De retour à la maison, je profitais d'être seule pour repenser à tout ce qui venait de se passer. J'allai me faire un thé pour m'aider à mieux réfléchir. Une fois l'élixir entre les mains, je vidais mon esprit en inhalant les vapeurs ce breuvage divin.

Finalement, Soan voulait bien de mon aide, mais à présent, c'était moi ne voulais plus faire partie du jeu : trop de risques pour Mi et moi. En plus, je ne le connaissais pas aussi bien que ce que je pensais ; et, même si Val voulait que je sois amie avec lui, certaines choses me freinaient. Il était colérique et violent. Il y avait tout de même certaines questions que je me posais encore et j'espérais que Val trouverait des réponses auprès d'Iris...

Je m'affalai dans le canapé et allumai la télévision pour ne plus y penser. Je zappais devant tant de chaines inintéressantes. Soudain, je tombai sur une chaîne musicale parlant de cette fameuse chanteuse, Carla Morrison. Ils faisaient la promotion de son nouveau titre : "No me llames".

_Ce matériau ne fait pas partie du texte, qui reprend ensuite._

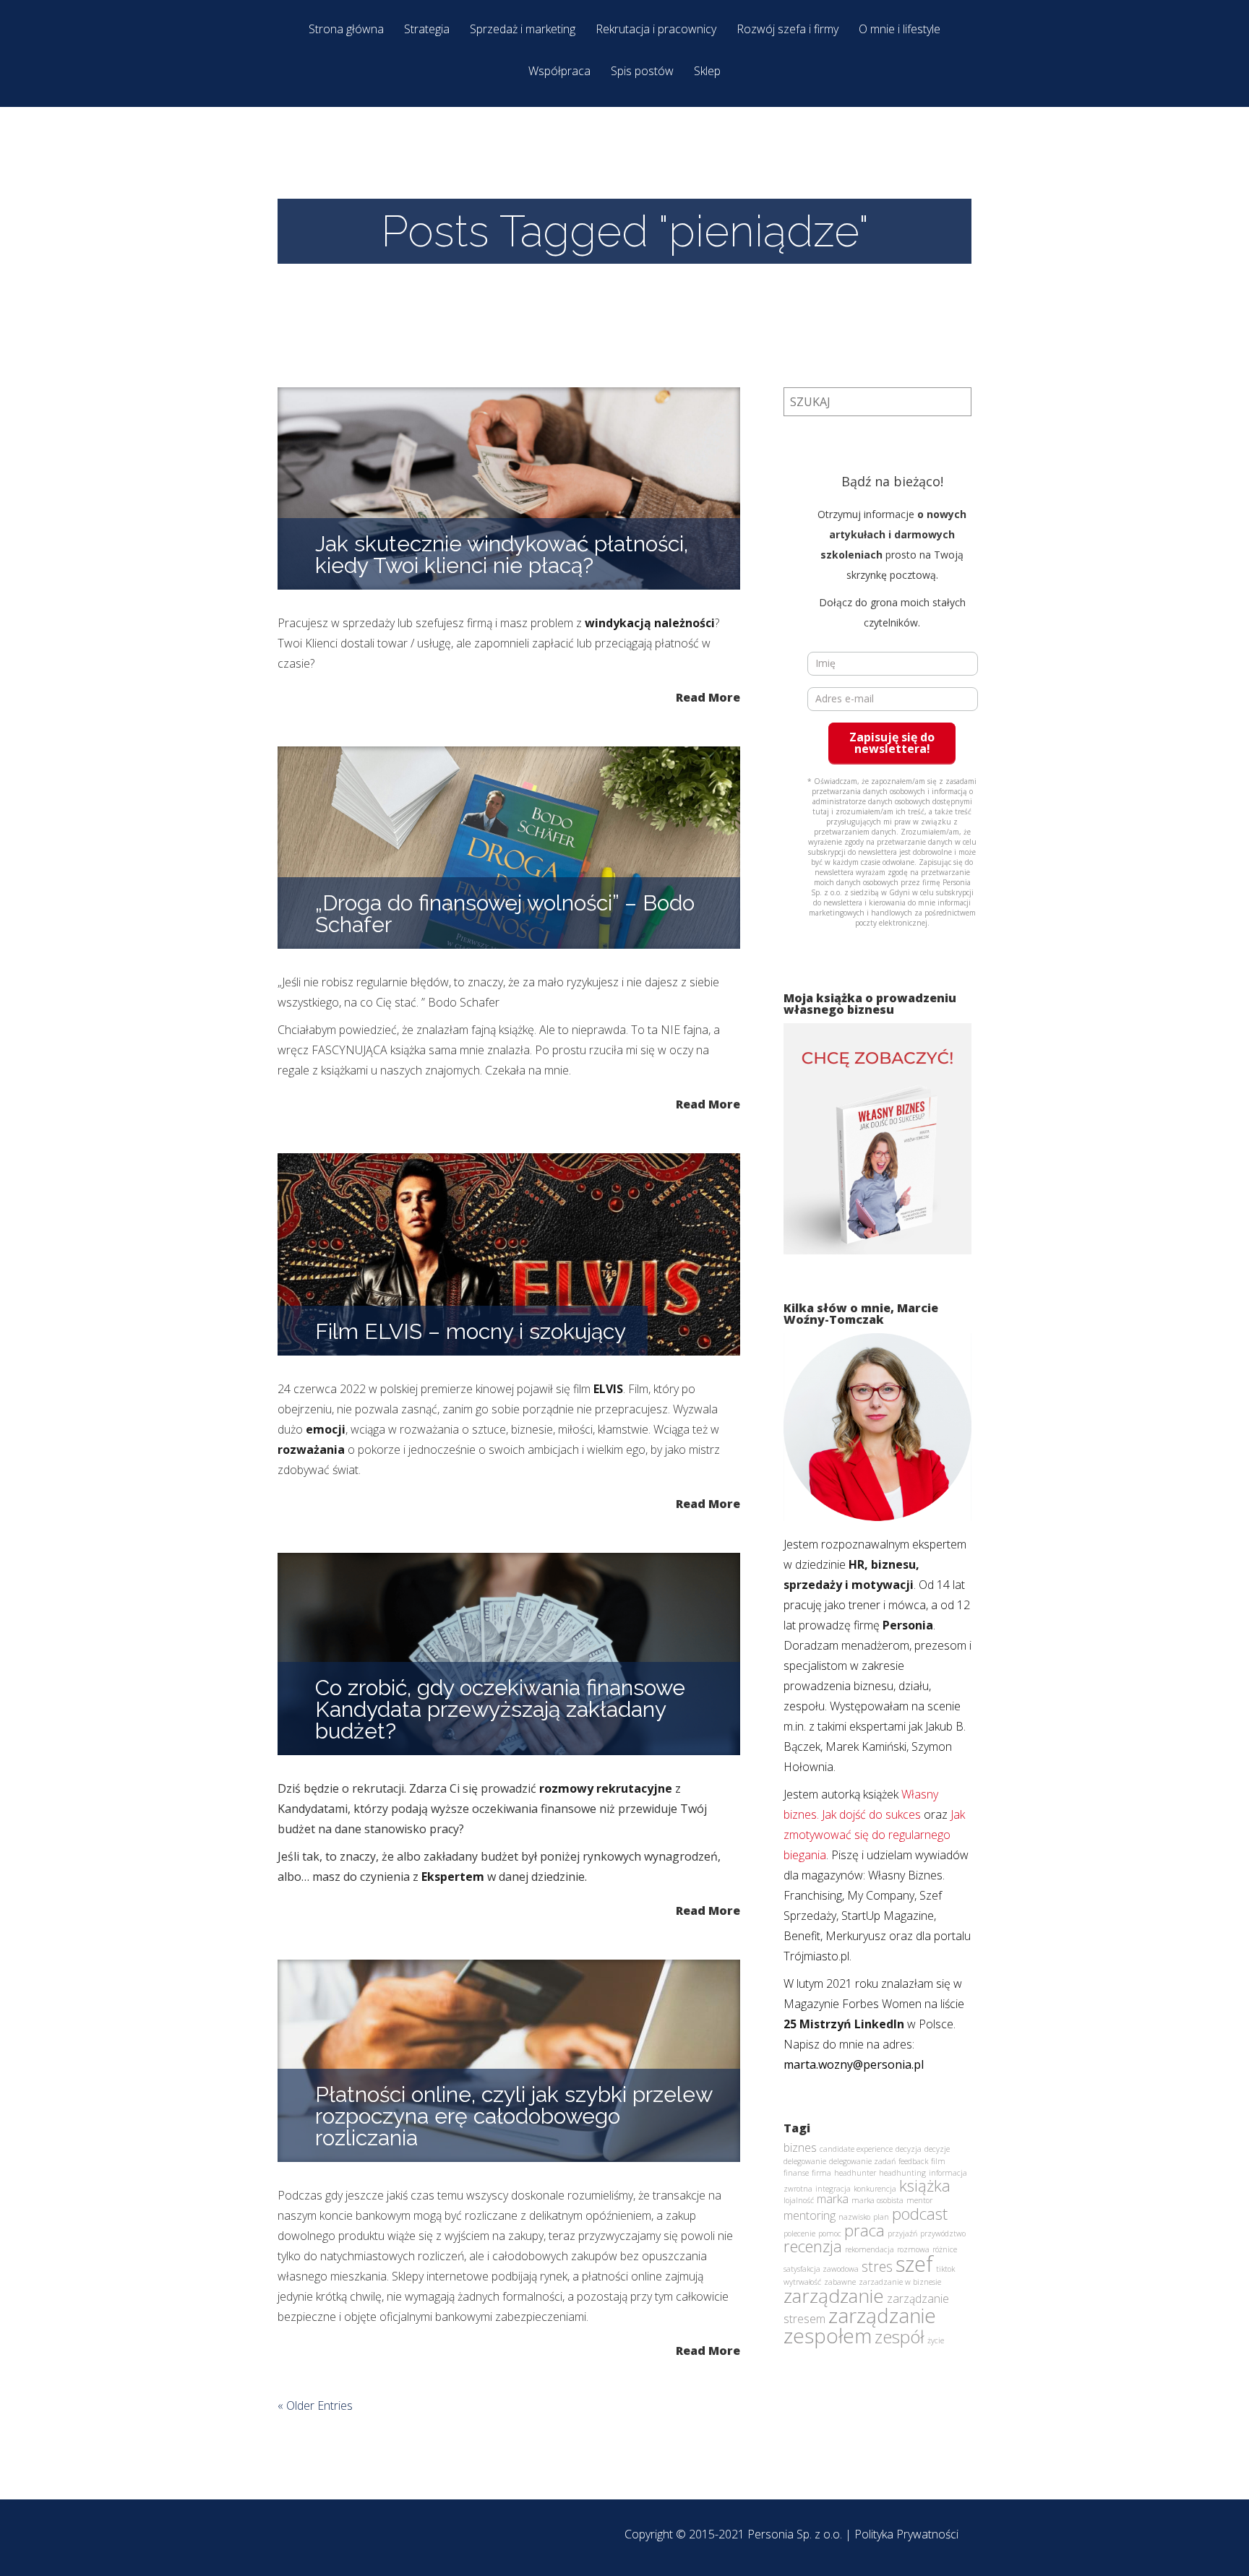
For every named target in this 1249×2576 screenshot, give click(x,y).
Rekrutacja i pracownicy (656, 30)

La chanson débuta et je buvais ses paroles en même temps que mon thé brûlant.

"No me llames,

no me busques,

no me escrivas,

no quiero entregarme a tus besos,

los encantos

tus caricias

no quiero entragarme, no."

Il fallait que je me recentre sur l'essentiel. Le trop-plein sentimental avait débordé aujourd'hui et je ne savais plus trop quoi faire de ce baiser volé. Je passais mes doigts sur mes lèvres en me remémorant ce doux moment. Puis, la violence de ce matin me revint en mémoire telle un boomerang. Une histoire de cœur était certainement prématurée. Il valait mieux découvrir qui il était vraiment. Je ne reconnaissais plus le Gab qui était dans mes souvenirs. La vie avec son père l'avait certainement transformé. Restait à savoir, si c'était en bien ou en mal...

La porte s'ouvrit avec fracas. Je me relevai d'un bond renversant mon thé sur le canapé.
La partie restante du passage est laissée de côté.